Jenny Hewison – Panel Chair
If there is a bit that is essential to make a Programme Grant work then you can use a Programme Development Grant to try this out, prove it will work then apply for a Programme Grant. However the Programme Development Grant is not about coming up with Workpackages for the Programme Grant application. It is about looking at areas where you need to prove that an element will work before you launch into the full grant.
Non-health outcomes need to be well recognised/convincing for example smoking ceasation.
If someone is costed onto a project then they must have a genuine contribution to the project.
The Panel are looking for the argument of why and what you are doing and how you are going to deliver it.
Elaine McColl – Sub-Panel Member
There are usually 2 PPI representatives on the Panel so the PPI is important.
PPI is not just qualitative data collection from participants.
There should be a PPI lead for the project and your Plain English Summary needs PPI input as if this is not clear it rings bells as to your commitment to PPI in your study
PPI should be properly costed.
If it is important include it in the application, don’t just add details in the Appendices that are not included in the proposal.
Build on what you have already done; say how you are well positioned to take this forward.
NIHR are increasingly offering phased/staged funding so write your proposal with this in mind.
The Project Management structure is important.

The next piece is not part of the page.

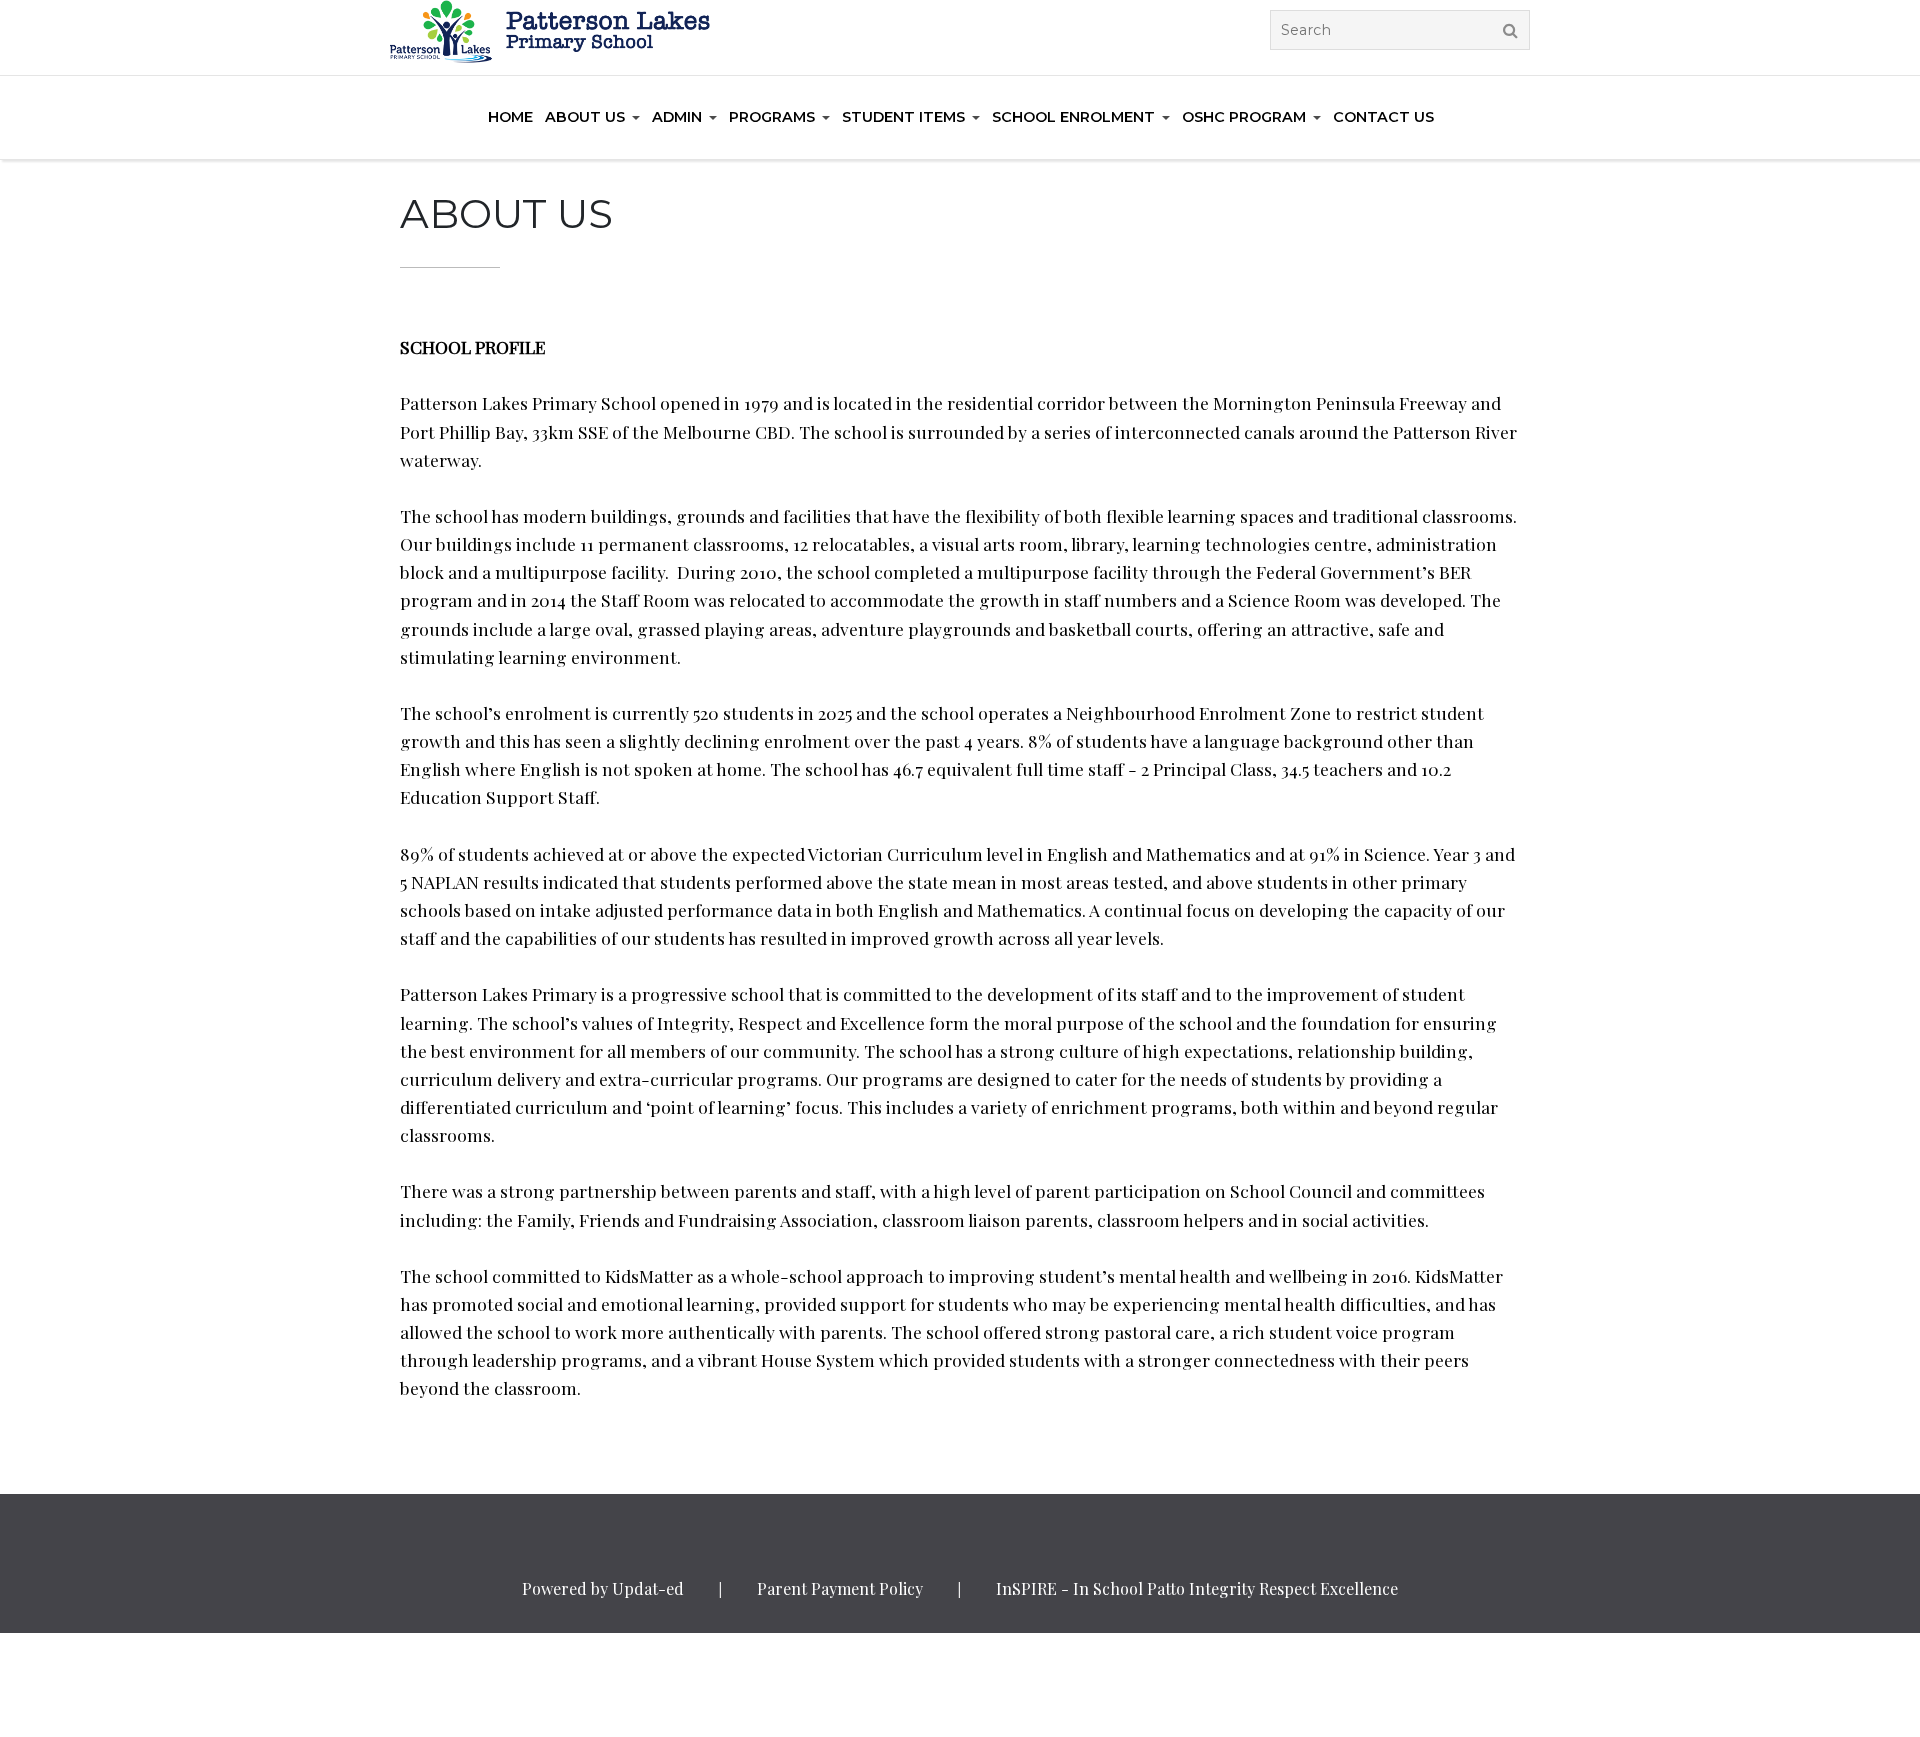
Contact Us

You need a Programme Steering Committee with external members. You need a budget for this and it needs to be well thought through with specific arrangement for Clinical Trials.

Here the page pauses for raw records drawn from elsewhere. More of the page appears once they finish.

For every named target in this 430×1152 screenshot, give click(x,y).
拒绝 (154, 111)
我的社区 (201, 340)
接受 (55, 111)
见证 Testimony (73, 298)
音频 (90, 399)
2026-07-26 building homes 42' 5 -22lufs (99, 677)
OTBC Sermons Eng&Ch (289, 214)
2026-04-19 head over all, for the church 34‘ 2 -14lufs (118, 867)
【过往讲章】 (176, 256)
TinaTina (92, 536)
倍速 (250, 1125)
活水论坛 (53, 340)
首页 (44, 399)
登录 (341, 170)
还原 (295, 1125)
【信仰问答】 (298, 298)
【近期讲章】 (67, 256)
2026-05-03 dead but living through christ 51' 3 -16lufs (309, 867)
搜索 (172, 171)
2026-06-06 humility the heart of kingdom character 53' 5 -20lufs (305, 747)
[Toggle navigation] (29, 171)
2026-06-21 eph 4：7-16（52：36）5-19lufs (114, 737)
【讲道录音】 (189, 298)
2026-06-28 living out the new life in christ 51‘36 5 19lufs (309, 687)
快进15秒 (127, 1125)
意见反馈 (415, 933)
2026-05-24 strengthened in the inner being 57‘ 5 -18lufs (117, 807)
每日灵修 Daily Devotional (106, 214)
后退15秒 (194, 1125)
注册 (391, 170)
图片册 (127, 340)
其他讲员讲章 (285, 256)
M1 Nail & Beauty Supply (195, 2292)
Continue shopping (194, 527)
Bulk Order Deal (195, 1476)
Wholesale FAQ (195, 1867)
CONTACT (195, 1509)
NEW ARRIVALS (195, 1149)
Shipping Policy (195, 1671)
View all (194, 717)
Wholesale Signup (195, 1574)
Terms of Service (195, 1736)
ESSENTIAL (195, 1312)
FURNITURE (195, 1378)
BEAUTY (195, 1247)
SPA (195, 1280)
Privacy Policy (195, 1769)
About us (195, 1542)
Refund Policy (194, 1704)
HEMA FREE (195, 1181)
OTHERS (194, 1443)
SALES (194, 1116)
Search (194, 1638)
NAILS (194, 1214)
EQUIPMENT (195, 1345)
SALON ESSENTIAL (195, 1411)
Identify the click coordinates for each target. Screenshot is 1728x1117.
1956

Your proposal needs to demonstrate not just that the result will be better than what we do now but also that it is a more cost effective way of doing this.
Proposals should be problem driven, explaining why we need a better research base for what we do now.
Benefit to patients is interpreted by the Board as benefit to the public so they are interested in Public Health applications.
Details of Programme Grants are available on the NIHR website.